Exercise | Give exactly the lines from the one with "Select radio for" through the final line of the listing below, both included, leaving out any pictures.
******************************
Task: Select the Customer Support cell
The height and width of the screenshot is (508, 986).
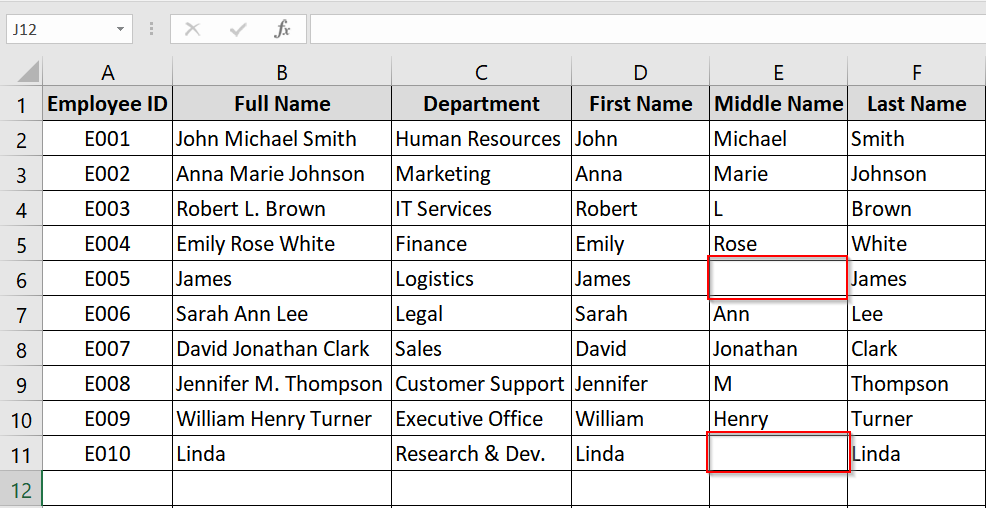Action: 481,384
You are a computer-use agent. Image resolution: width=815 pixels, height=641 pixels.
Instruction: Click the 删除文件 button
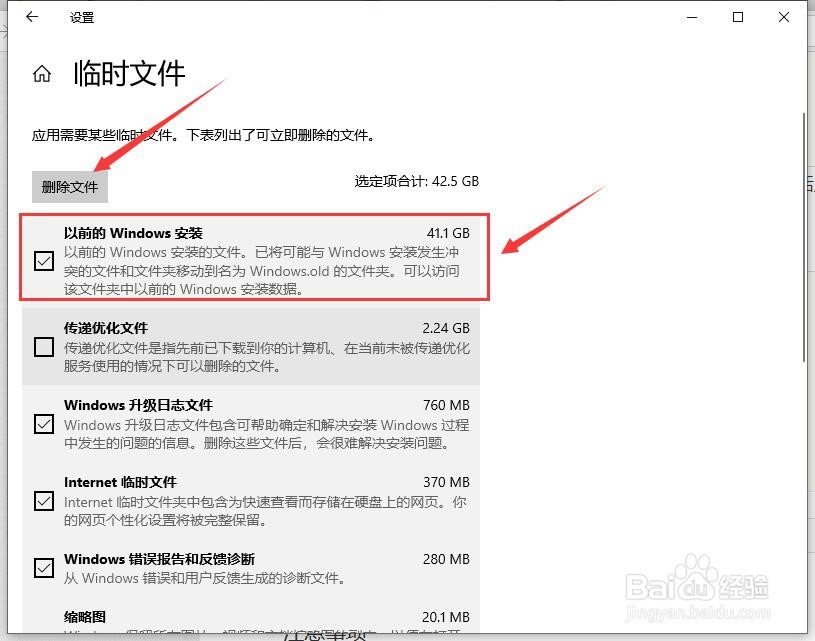click(x=69, y=186)
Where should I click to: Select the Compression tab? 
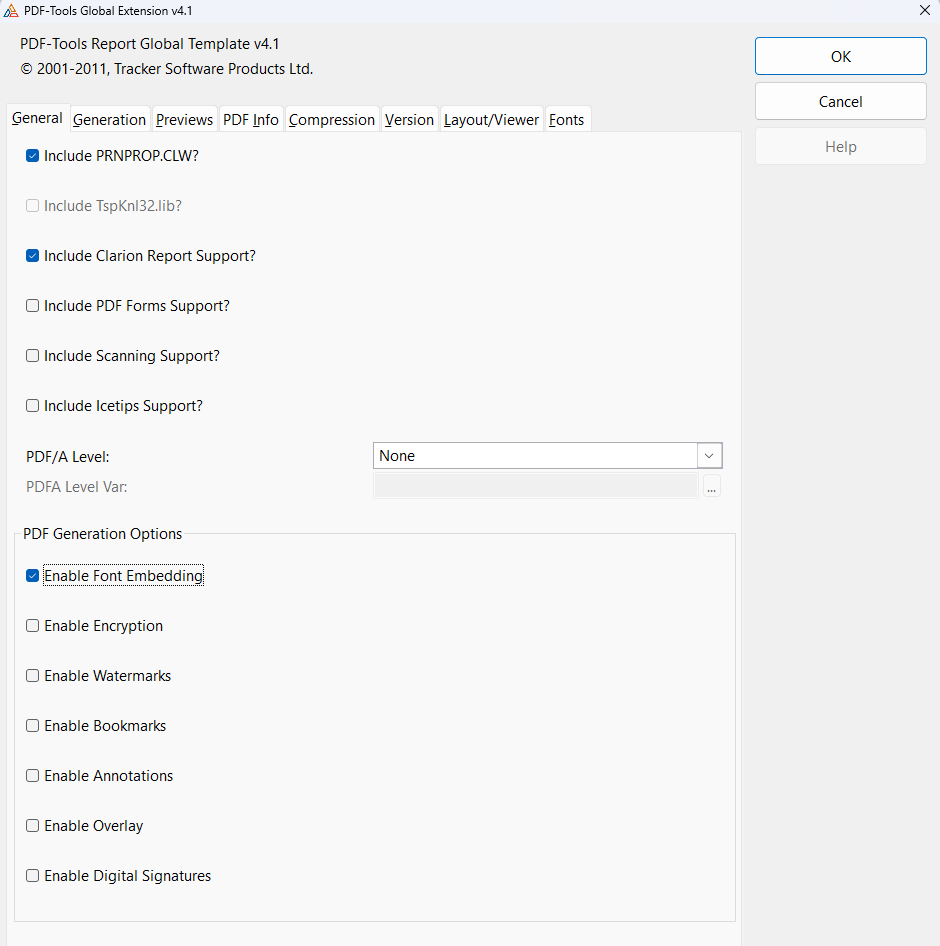(x=331, y=120)
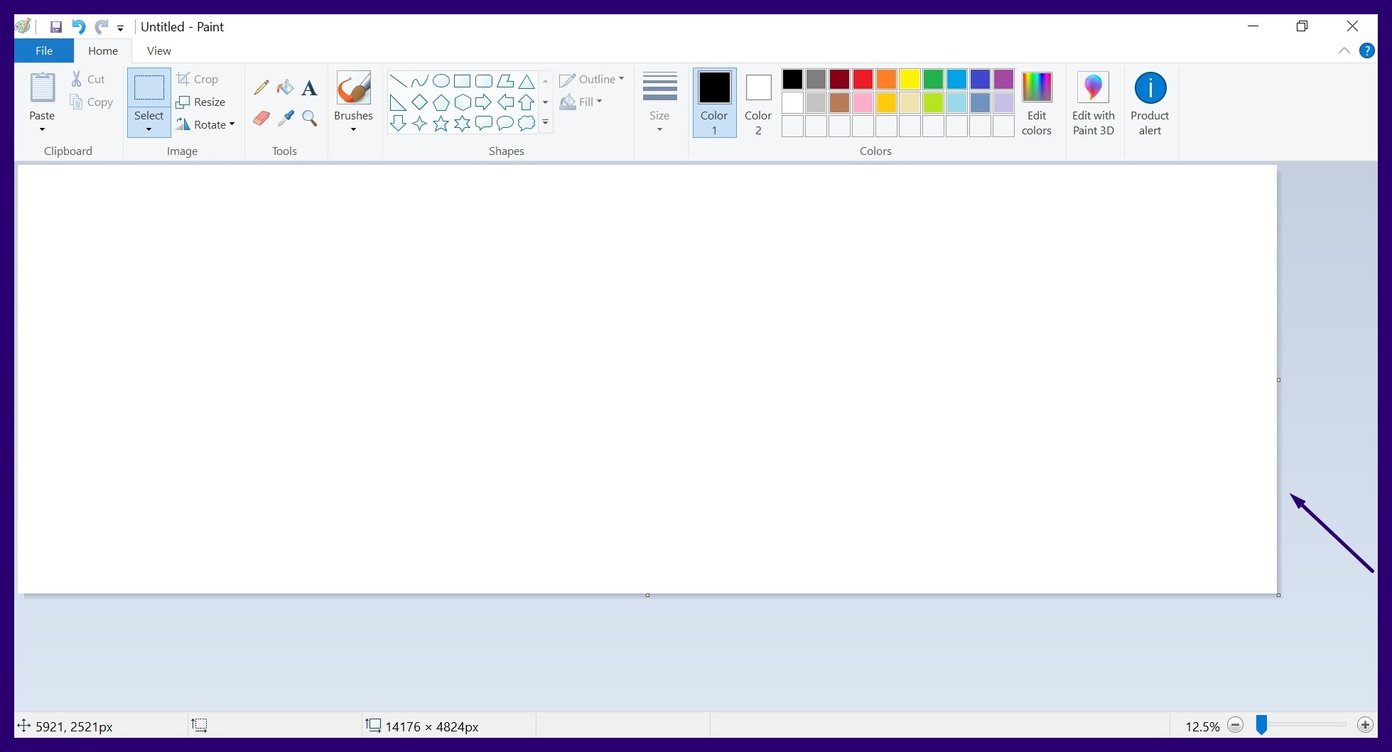
Task: Open the File menu
Action: [44, 50]
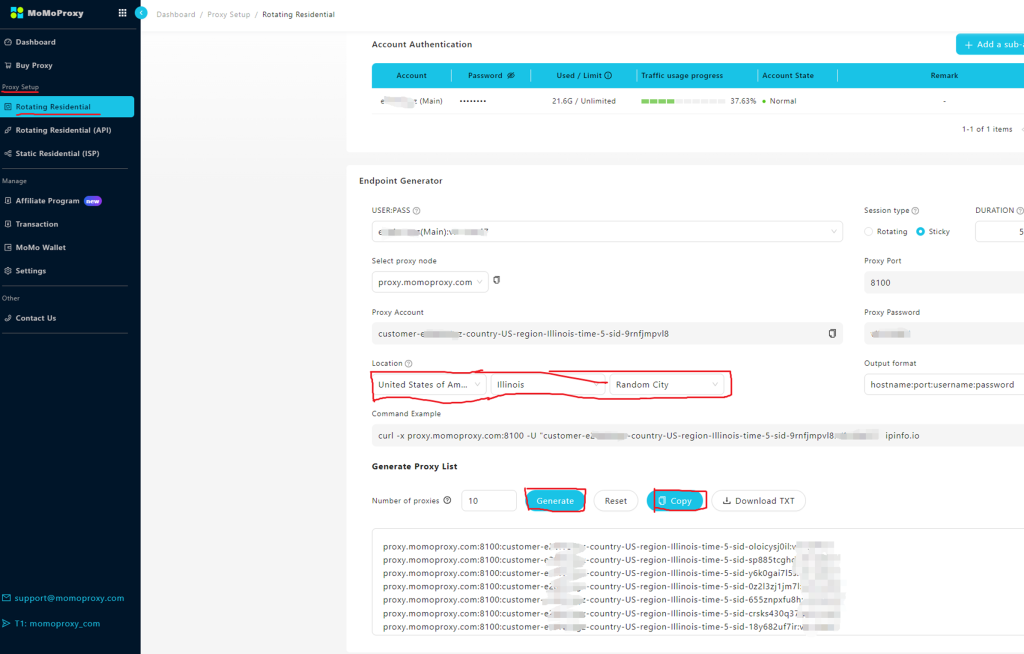The image size is (1024, 654).
Task: Click the help icon next to Number of proxies
Action: coord(447,501)
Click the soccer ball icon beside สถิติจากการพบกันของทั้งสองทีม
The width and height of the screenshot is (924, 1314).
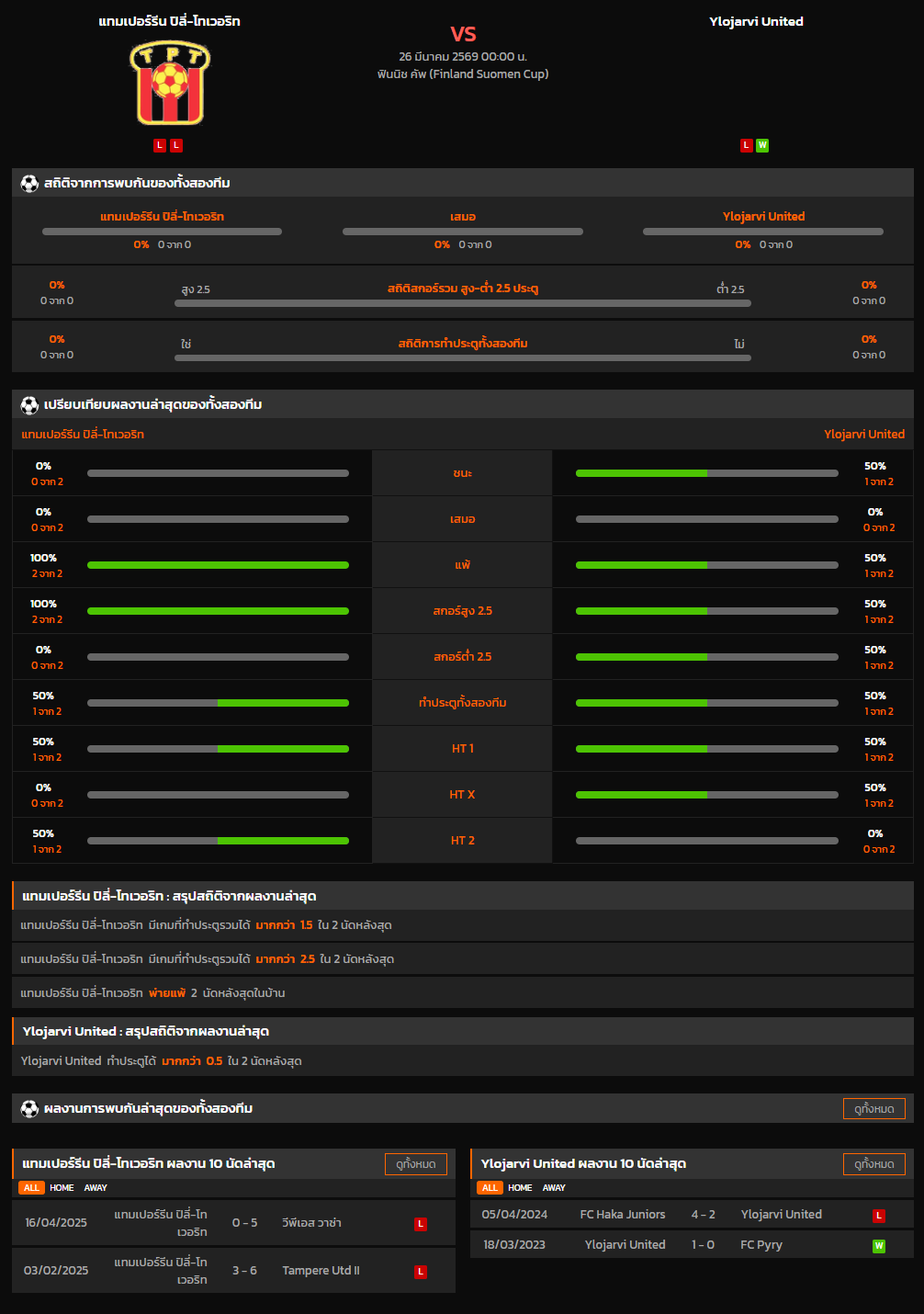(29, 184)
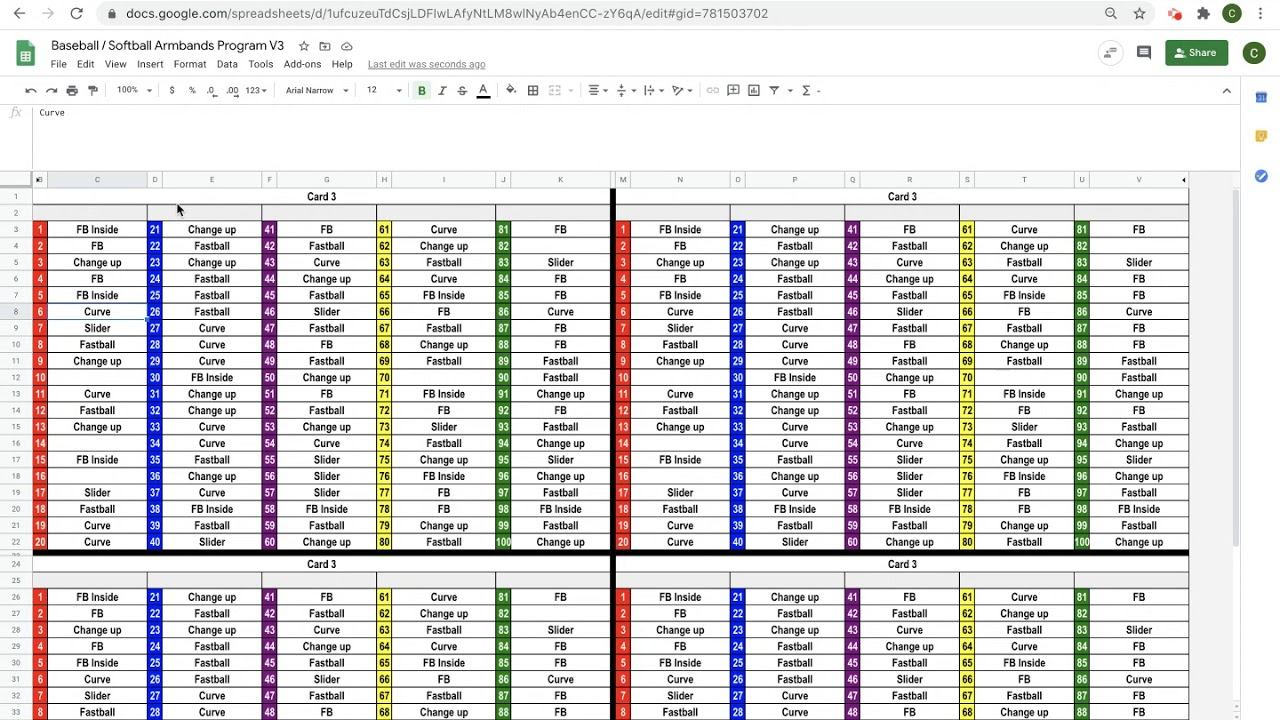Image resolution: width=1280 pixels, height=720 pixels.
Task: Open the font family dropdown
Action: [x=315, y=90]
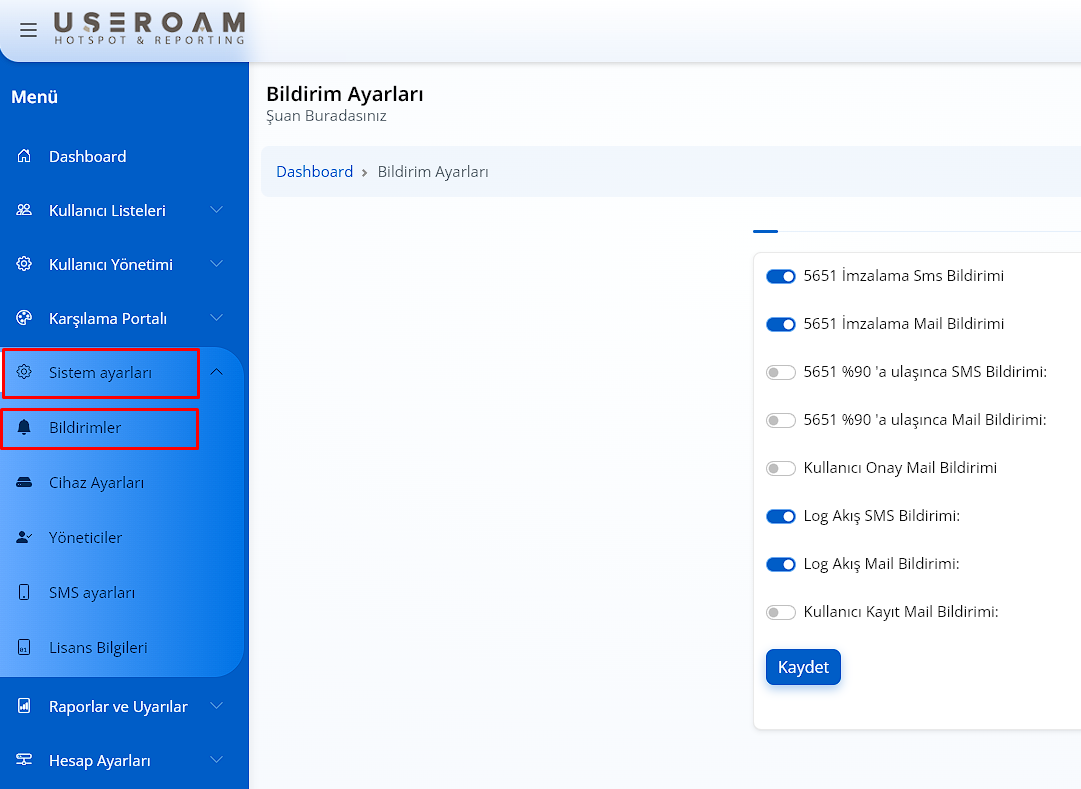Image resolution: width=1081 pixels, height=789 pixels.
Task: Click the Kullanıcı Listeleri users icon
Action: (x=25, y=210)
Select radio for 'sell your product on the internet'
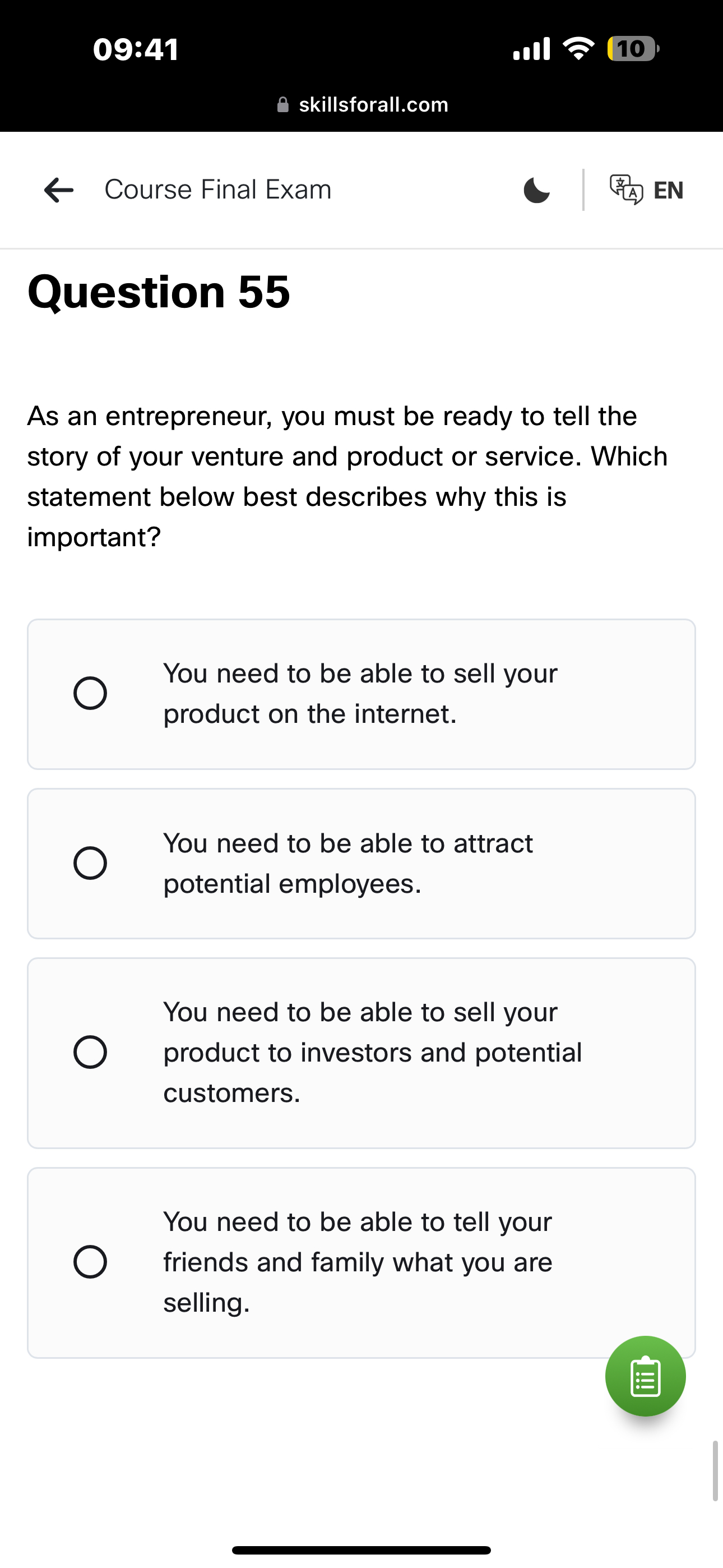 click(x=90, y=693)
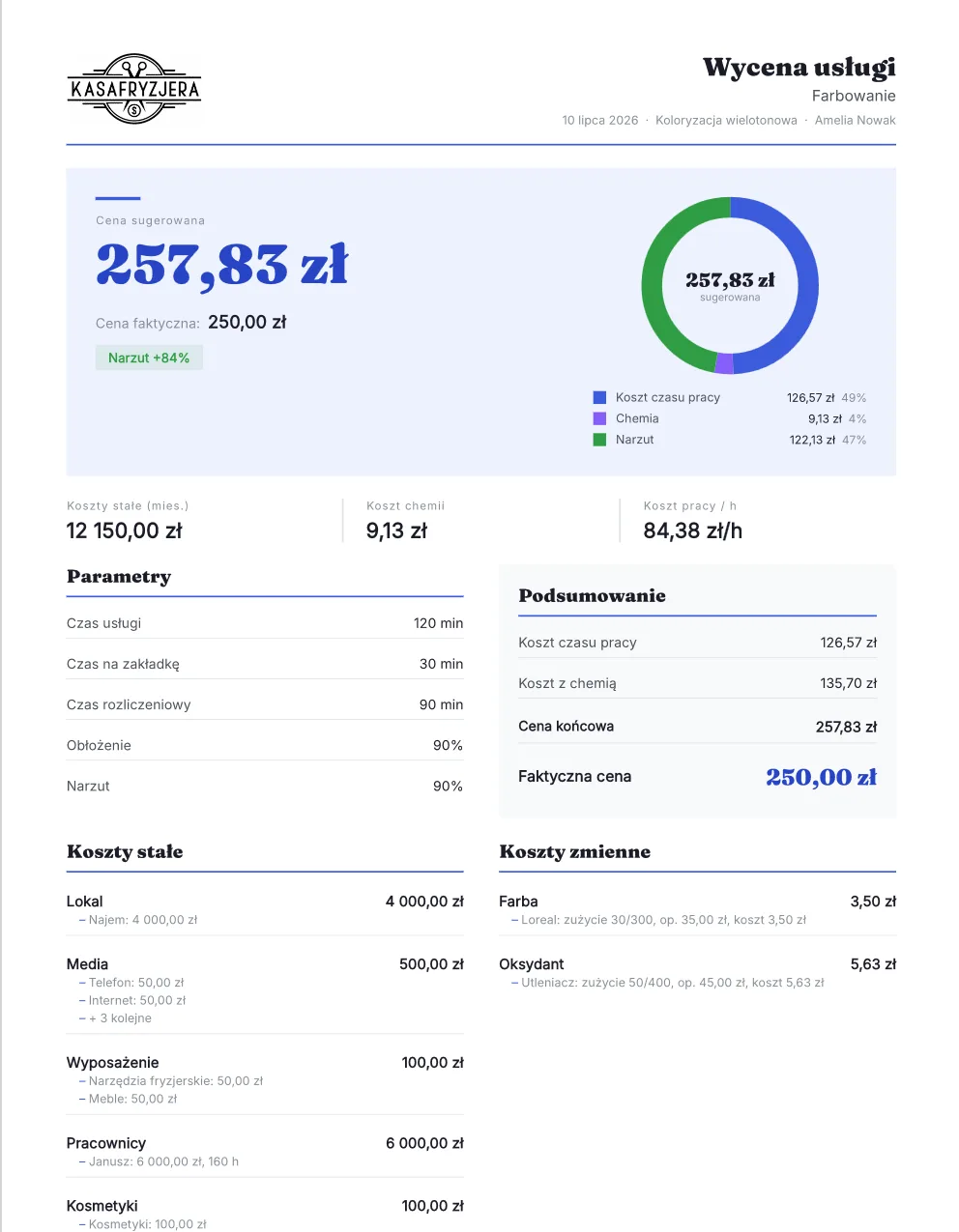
******************************
Output for this exercise |
Select radio for 'sell your product on the internet'
 click(x=90, y=693)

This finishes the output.